Sadece bir haftanın gündemi, 6 saat düşündüm neyi, neresinden, nasıl yazacağımı. Gitmiyor elim, şişti zira içim.

Kobay farelerinin kafeslerindeki dönen oyuncakta hiçbir yere varmadan koşuyor gibi hissediyorum bazen.

Böyle zamanlarda iyi geçen günleri ve neyin iyi hissettirdiğini düşünerek bir çıkış yolu ararım, izninizle bu pazar, azar azar güzelliklerden bahsedeyim.

Geçtiğimiz haftalarda biri Elâzığ biri Denizli’de iki bağ bozumuna gittim.

Elâzığ depreminden sonra ülkenin en büyük içki üreticilerinden birinin, Boğazkere ve Öküzgözü gibi şarap için oldukça değerli üzümleri, satılamazsa çiftçi bir daha ekmez endişesiyle, bağlar sökülmesin diye, zararı göze alıp ederiyle satın aldığını ve şarap üretim limitlerinin üzerinde kalan üzümlerle rakı yaptığını dinledim.

Tarımda kadınların yevmiyesi erkeklere ödenen ücretin yüzde 50-70’i arasında seyrediyor hâlâ birçok bölgede. Bunun önüne geçmek için kadın iş gücünü yüzde 98’e çıkardıklarını, bölgede eşit ücret ve sigortalı tarım işçiliği başlattıklarını anlattılar. Sıfır atık hedefine ulaşılmış, atıklar gübre ve tuğla yapımında kullanılıyormuş. İklim krizine karşın damla sulama sistemi için çiftçiyi desteklemeye başlamışlar. Sosyalizmin tedrisatından geçmiş biri yönetime gelince bir marka bile bunca değişime imza atabiliyorsa bir de devlet el atsa neler değişir diye düşünmeden edemiyor insan. Devletin kurumu TEKEL, İkinci Dünya Savaşı ortası şarap fabrikası kurmuş Elâzığ’a 1944’te. Ülke aynı ülke, şimdi şarap üretimine üzümünü satmayan çiftçi bile var, kendi muhafazakar diye.
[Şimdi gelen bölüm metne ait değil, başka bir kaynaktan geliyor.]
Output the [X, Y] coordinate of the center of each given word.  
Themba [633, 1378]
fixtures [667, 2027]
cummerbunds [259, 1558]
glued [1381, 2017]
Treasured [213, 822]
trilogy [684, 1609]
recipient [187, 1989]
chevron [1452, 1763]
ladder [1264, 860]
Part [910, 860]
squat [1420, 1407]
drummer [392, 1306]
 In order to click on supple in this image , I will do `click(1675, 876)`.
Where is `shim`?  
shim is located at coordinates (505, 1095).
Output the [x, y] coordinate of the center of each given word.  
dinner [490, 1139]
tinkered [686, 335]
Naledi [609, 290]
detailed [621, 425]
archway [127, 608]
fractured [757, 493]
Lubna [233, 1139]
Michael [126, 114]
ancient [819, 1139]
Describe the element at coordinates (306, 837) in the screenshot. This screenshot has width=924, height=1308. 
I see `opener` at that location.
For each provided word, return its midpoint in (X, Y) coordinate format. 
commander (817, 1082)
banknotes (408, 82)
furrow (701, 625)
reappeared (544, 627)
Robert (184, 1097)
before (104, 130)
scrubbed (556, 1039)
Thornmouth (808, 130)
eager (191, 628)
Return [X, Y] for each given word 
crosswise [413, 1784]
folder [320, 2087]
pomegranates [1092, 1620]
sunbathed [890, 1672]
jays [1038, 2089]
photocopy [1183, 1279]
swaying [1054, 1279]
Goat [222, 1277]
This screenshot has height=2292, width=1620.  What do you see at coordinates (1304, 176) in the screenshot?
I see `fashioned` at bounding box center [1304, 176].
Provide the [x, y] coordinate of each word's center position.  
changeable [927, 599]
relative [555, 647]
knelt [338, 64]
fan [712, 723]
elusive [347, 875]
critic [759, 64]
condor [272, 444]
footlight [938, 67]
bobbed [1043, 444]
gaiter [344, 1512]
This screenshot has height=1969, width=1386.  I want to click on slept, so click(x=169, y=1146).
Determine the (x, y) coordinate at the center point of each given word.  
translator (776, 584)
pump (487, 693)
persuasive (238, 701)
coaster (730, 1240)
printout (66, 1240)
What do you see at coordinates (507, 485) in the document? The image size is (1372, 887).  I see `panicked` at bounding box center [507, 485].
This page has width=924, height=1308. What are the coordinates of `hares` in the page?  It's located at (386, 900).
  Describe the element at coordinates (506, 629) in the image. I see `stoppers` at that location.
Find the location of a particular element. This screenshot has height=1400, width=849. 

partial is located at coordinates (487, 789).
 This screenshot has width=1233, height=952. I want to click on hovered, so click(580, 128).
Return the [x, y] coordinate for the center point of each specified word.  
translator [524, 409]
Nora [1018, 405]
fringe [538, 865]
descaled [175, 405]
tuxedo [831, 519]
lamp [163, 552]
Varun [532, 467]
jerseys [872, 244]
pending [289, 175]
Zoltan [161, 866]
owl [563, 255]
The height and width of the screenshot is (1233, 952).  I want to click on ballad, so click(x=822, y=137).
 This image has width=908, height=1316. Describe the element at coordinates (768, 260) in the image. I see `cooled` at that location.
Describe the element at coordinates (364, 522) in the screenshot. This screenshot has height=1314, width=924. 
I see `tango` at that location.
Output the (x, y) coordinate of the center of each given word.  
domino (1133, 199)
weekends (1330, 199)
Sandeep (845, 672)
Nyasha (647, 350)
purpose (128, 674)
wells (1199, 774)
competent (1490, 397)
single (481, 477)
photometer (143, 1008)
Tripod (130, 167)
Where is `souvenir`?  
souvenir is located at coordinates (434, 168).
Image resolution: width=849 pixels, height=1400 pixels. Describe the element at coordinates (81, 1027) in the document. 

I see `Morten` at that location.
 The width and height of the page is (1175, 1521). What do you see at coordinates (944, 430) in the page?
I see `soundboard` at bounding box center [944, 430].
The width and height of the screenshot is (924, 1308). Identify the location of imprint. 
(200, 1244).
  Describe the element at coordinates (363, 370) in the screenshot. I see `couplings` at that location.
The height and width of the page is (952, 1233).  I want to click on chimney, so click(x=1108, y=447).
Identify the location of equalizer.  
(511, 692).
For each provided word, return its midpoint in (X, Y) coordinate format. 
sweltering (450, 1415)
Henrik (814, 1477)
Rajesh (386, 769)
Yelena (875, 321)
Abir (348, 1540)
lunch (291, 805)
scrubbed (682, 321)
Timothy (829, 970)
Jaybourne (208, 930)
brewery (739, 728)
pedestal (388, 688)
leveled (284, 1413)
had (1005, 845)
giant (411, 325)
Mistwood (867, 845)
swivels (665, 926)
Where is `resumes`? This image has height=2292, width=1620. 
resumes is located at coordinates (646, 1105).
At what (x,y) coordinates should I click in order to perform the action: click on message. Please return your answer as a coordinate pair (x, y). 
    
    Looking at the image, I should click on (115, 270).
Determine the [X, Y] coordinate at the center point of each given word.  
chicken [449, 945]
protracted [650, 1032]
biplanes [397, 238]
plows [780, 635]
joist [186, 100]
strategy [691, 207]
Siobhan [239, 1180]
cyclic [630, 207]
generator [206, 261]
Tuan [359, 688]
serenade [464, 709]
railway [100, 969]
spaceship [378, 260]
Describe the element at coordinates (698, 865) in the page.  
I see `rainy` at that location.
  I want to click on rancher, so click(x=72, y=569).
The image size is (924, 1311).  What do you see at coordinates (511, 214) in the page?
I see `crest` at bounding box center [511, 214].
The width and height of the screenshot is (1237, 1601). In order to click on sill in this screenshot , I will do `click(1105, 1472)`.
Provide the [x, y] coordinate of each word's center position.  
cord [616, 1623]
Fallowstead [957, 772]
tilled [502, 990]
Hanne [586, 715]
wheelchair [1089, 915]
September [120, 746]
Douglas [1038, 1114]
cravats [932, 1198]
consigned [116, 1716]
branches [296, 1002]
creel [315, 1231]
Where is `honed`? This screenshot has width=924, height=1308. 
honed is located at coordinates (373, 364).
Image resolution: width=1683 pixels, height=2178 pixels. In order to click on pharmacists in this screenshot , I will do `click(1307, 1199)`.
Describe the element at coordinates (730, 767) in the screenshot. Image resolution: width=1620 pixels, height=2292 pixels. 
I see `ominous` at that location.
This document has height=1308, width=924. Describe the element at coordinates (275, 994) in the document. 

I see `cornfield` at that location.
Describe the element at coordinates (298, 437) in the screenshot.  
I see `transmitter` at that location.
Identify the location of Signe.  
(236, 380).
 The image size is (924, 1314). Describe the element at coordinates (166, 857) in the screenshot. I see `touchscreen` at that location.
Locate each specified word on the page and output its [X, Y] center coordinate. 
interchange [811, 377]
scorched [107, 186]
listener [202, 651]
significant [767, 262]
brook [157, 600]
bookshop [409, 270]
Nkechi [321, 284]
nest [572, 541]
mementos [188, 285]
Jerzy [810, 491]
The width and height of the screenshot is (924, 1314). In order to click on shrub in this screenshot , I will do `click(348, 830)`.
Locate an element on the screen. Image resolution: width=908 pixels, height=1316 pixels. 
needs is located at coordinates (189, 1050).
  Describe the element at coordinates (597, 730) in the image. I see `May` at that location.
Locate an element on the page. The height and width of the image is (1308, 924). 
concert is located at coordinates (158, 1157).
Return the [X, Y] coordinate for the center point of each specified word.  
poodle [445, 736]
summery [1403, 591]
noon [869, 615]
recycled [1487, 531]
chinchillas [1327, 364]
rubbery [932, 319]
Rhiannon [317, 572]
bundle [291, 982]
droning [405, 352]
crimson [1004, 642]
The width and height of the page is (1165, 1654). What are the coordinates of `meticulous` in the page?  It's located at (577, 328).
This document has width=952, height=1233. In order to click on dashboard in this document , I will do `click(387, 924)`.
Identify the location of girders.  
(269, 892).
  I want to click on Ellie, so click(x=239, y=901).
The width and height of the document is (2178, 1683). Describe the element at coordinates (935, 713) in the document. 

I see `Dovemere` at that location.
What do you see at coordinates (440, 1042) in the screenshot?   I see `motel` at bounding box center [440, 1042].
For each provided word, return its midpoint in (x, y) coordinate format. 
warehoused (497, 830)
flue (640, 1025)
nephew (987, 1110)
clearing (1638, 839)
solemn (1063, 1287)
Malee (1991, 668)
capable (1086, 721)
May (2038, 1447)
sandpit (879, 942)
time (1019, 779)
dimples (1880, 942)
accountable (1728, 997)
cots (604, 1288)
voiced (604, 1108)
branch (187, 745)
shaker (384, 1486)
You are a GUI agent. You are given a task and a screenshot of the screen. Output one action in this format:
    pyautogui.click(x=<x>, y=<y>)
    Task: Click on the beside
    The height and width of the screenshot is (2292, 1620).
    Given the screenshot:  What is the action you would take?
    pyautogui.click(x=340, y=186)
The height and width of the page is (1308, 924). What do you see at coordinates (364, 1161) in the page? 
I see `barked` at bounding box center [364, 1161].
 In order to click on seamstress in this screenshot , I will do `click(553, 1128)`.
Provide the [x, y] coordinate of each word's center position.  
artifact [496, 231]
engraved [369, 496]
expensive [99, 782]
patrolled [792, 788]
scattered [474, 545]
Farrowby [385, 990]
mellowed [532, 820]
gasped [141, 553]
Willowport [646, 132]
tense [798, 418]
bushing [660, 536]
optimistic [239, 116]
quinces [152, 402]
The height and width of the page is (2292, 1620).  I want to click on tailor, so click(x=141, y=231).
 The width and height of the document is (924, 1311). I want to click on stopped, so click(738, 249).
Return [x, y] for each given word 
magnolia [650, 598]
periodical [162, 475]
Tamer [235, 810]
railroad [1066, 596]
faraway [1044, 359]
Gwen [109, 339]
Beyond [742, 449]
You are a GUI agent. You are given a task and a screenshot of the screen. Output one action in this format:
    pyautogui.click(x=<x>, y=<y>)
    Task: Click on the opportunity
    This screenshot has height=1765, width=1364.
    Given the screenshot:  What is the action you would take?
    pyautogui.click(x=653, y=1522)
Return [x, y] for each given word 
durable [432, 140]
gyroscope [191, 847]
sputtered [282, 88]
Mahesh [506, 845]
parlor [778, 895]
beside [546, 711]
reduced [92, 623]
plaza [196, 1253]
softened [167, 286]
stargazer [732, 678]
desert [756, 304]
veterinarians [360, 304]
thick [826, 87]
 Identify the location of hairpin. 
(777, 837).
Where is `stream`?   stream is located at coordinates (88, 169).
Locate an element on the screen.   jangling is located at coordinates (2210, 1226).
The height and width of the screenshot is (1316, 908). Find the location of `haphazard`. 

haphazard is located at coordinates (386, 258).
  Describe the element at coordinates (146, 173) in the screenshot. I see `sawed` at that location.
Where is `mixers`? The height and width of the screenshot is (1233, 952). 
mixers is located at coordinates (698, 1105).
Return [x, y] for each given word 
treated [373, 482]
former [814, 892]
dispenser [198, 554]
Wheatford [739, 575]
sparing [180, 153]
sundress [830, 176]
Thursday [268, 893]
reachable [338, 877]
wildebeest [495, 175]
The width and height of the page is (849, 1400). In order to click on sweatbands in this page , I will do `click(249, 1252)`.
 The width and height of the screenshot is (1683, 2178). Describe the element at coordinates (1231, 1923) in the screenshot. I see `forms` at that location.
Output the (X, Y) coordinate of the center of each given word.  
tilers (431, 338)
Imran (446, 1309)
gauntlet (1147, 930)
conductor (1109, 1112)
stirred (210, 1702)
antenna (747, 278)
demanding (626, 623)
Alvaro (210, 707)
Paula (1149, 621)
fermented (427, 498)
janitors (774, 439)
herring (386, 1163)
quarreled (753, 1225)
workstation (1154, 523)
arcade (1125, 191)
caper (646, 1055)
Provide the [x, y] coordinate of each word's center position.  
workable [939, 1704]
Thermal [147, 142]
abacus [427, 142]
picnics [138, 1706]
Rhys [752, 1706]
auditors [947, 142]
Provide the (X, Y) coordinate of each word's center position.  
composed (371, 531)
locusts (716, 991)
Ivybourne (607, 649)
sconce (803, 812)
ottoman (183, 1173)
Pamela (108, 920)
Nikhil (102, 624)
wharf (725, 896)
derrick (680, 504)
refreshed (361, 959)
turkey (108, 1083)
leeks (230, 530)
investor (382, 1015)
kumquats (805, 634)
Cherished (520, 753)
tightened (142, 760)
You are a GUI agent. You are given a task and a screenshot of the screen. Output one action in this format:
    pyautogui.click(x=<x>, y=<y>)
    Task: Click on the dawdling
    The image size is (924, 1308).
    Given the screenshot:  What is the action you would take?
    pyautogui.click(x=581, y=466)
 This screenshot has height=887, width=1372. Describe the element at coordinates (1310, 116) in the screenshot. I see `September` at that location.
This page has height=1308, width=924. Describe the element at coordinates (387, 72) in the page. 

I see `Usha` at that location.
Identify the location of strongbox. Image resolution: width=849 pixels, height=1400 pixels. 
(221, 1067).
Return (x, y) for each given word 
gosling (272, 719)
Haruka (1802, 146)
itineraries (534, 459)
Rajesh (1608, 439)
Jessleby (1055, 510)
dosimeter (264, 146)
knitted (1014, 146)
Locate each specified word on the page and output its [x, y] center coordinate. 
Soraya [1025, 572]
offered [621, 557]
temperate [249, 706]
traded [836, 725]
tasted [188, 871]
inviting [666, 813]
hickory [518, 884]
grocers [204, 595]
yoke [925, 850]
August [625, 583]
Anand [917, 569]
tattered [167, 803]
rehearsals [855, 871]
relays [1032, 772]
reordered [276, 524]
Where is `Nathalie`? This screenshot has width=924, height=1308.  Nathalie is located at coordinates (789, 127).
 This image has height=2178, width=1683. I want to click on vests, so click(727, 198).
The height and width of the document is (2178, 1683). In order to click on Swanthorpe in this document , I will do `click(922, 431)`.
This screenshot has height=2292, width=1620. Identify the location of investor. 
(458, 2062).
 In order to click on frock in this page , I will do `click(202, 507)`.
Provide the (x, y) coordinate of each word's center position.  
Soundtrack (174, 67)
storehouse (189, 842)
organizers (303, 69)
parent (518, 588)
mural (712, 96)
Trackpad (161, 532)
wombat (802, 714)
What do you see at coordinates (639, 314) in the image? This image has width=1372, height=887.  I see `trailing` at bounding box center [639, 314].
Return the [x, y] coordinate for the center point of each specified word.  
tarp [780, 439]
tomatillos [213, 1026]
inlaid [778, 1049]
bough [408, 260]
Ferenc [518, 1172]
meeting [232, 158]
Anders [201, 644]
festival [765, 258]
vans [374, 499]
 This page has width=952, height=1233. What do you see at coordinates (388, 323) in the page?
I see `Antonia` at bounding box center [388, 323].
Denizli’de ise Güney ilçesinin üzümle nasıl kalkındığını gözlerimle gördüm. Ödüle doymayan en ekonomik yerli şarabın üreticisi, “Ben proletarya için üretiyorum, iyi şarap en çok onların hakkı” diyor.

Gittiği her yarıştan ödülle dönen yerli bir şarabımız var ancak uluslararası ödüle başvurmak bile bütçe işi, başvurabildikleri her yerden bir madalya alıyorlar.

Merkeze bir okul yaptırmışlar. Üretim atıklarını 2 yıllık bir emek ve yatırımla komposta dönüştürüp gübre olarak kullanıyorlar. Komposta uygun olmayan atıklar yem yapılması için Güney Ekonomik Sosyal ve Kültürel Kalkındırma Vakfına bağışlanıyor. Yem satışından gelen gelir ise ilçeden üniversite kazanan öğrencilere burs oluyor. Meclise sunsan reddedilir AKP ve MHP oylarıyla. Şarabın atığından öğrenciye burs helal değildir diye.

 

1870’lerde Osmanlı 300 milyon litre şarap ihraç ediyormuş. İstanbul’un birçok semti ismini bağlardan almış; Validebağ, Bağcılar, Bağlarbaşı...

Şimdilerde yıllık üretim sadece 70-80 milyon litre.

Dünya şarap lideri Fransa yılda 10 milyar avro gelir elde ediyor ihracattan.

Yılda 13-14 milyon hektolitre şarabı toplam 835 bin hektar bağdan üretiyorlar.Bizimse son 10 yılda kaybettiğimiz tarım arazisi dahi 2.5 milyon hektarı geçiyor.

 

Ortadoğu’nun petrol zenginlerine sınırsız hizmet ve gayrimenkul sunarak ekonomiyi kıpırdatmaya çalışırken aslında petrol kadar değerli üzümlerimiz var, ekemiyoruz, üretimi desteklemiyor, dünyadaki bu yarışa giremiyoruz. Hâlâ dünyada Boğazkere, Öküzgözü, Kalecik karası bilinirliği yaratamadık. Değil üretimini desteklemek, içki üretilemesin, tüketilemesin diye konan vergilerle uğraşıyoruz. 200 çeşit şaraplık üzümden sadece 30’u kalmış geriye, ziraat fakültelerine tarımı kurtarmak, üzümleri yeniden yaşatabilmekten daha güzel bir amaç düşünemiyorum. Hele bir tarıma dönüş seferberliği başlasa… Kent nüfusu rahatlasa, sosyal yaşam kalitesi eğitimli ziraatçilerle yerele yayılsa, kıtlık korkusu bitse.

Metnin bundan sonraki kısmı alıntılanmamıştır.